EliminarEntonces profe, si las necesidades del ser humano son siempre crecientes(en busca de perfección o cualquier otra cosa) seria esa la falacia en si misma??? Espejismo egolatra? , donde la búsqueda de "un mundo mejor" podría bien ser "invasión" a otro mundo y como resultado una confrontación, tema con mucha tela y no falto de tijeras, hemos creado dos grandes guerras en solo 103 años, y mas de 100 pequeñas guerras en nuestros escasos años de vida. Es decir, sastres parece sobran en nuestro telar.

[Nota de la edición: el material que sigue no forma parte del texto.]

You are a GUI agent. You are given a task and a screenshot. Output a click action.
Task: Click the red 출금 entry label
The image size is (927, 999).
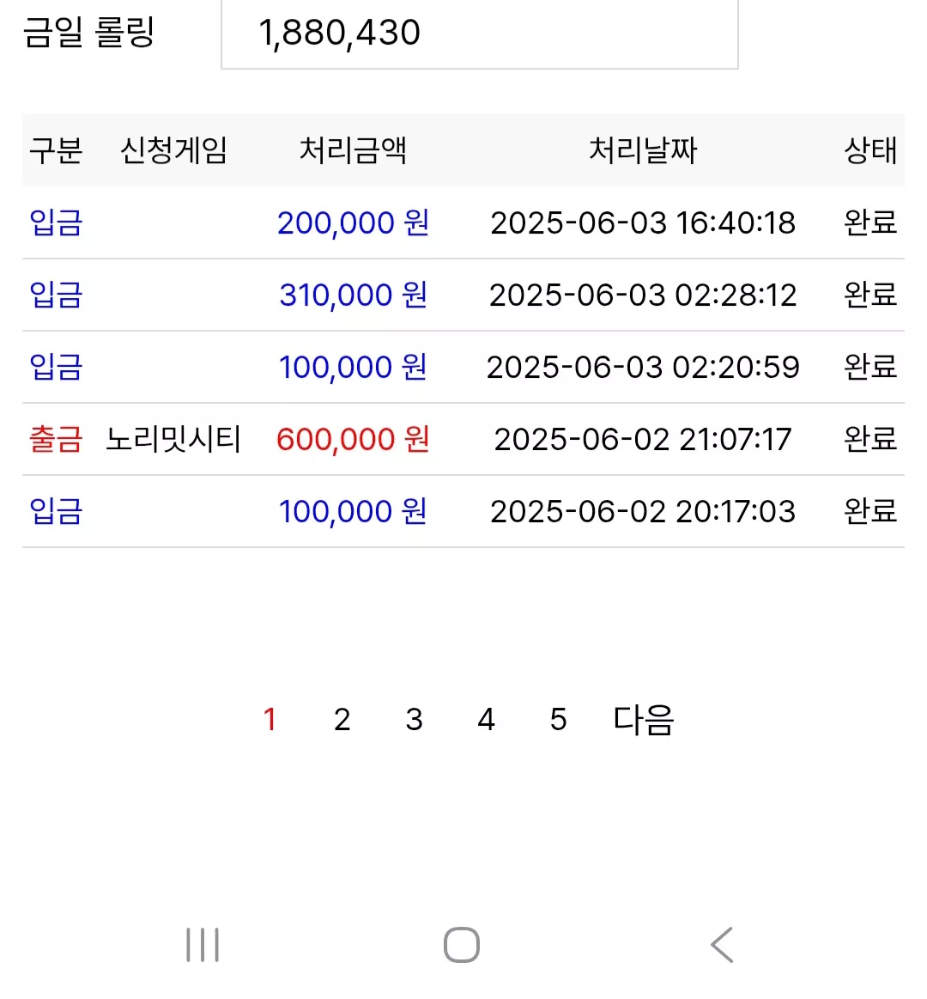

ResponderEliminarLa contradicción en si misma pudiera estar dada en el principio de "hacer la guerra para obtener la paz" sustentada en que la guerra es la continuación de la política por otros medios. La primera guerra mundial, o la Gran Guerra como la llamaban, era vista en los años de posguerra, los alegres años 20, como "la guerra que pondría fin a todas las guerras". Ese optimismo irracional dictó, a la sombra de la culpa por el tratado de Versalles, la política de "apaciguamiento" de Chamberlain y Daladier que permitió, ante una Europa impasible, el rearme de alemania y las primeras conquistas de Hitler: Checoslovaquia y Austria. El saldo de las guerras del Siglo XX supera a la suma de las victimas en toda la historia huamana, en número y en crueldad. Tiene usted toda la razón en su comentario hermano. Borges decía que la historia no es más que la historia de unas cuantas metáforas, o de la diversa entonación de unas cuantas metáforas. Pero la guerra no es una metáfora, es una desgracia tras la que se esconde siempre un selecto cenáculo de políticos, industriales, banqueros, etc, que no van a la guerra pero que en cambio tienen los medios para convencer a otros para que si vayan a matarse en su nombre. Un saludo hermano y agradezco el comentario.